→ **PROMPT**
Copy out every line of the records in which "Given" can be found.

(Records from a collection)
+-------+

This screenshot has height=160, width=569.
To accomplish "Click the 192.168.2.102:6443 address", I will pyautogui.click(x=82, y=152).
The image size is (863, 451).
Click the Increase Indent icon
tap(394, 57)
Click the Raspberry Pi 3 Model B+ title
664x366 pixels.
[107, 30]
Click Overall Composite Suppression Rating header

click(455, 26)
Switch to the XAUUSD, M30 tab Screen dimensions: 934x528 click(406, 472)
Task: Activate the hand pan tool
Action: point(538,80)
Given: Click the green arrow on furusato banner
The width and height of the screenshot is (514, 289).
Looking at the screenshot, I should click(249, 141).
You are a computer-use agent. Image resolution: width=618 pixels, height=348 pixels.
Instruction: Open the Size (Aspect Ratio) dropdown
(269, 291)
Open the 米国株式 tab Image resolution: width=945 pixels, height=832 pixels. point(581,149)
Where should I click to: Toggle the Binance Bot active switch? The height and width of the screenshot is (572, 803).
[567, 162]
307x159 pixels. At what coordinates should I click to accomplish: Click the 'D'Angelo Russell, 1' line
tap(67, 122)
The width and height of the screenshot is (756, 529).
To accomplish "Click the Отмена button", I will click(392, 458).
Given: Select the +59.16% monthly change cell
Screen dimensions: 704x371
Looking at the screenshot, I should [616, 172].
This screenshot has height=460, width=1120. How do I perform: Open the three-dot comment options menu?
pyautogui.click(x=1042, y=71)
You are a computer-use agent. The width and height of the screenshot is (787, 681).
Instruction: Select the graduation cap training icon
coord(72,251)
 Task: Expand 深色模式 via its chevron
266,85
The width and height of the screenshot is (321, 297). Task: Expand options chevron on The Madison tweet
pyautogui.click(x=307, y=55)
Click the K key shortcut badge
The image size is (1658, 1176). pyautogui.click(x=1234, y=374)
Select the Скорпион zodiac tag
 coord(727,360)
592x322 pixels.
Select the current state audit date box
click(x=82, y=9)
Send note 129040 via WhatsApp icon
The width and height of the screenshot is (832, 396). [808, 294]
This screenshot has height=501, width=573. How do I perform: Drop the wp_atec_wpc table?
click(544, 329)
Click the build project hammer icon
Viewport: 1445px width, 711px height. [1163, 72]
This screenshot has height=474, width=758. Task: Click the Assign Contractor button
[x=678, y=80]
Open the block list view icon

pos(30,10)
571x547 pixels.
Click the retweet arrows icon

+-------+

→ **TASK OUTPUT**
Given: Click the green arrow on furusato banner
Given: Select the +59.16% monthly change cell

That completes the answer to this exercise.